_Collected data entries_
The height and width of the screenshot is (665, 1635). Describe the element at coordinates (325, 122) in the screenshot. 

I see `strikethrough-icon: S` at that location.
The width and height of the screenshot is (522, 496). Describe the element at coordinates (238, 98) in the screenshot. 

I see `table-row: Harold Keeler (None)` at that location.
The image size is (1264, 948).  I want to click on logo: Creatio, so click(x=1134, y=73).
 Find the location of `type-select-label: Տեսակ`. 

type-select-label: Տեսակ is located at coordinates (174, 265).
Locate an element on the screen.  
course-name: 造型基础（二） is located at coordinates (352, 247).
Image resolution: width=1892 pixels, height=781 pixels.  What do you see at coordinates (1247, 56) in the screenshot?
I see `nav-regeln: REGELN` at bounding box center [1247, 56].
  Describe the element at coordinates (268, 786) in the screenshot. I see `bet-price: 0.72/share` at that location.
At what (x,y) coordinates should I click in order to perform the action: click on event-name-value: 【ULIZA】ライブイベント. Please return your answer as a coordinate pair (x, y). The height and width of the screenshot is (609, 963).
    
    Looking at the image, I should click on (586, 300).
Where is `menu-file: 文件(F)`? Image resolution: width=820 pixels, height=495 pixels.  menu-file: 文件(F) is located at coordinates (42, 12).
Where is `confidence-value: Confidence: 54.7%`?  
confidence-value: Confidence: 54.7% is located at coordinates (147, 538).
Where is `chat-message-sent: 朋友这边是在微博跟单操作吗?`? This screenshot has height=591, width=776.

_ABOUT THIS EXERCISE_
Can you extract, word for word, every line from the one containing "coordinates (42, 12)." through the end of the records, including both of those lines?

_OUTPUT BELOW_
Where is `menu-file: 文件(F)`? Image resolution: width=820 pixels, height=495 pixels.  menu-file: 文件(F) is located at coordinates (42, 12).
Where is `confidence-value: Confidence: 54.7%`?  
confidence-value: Confidence: 54.7% is located at coordinates (147, 538).
Where is `chat-message-sent: 朋友这边是在微博跟单操作吗?`? This screenshot has height=591, width=776.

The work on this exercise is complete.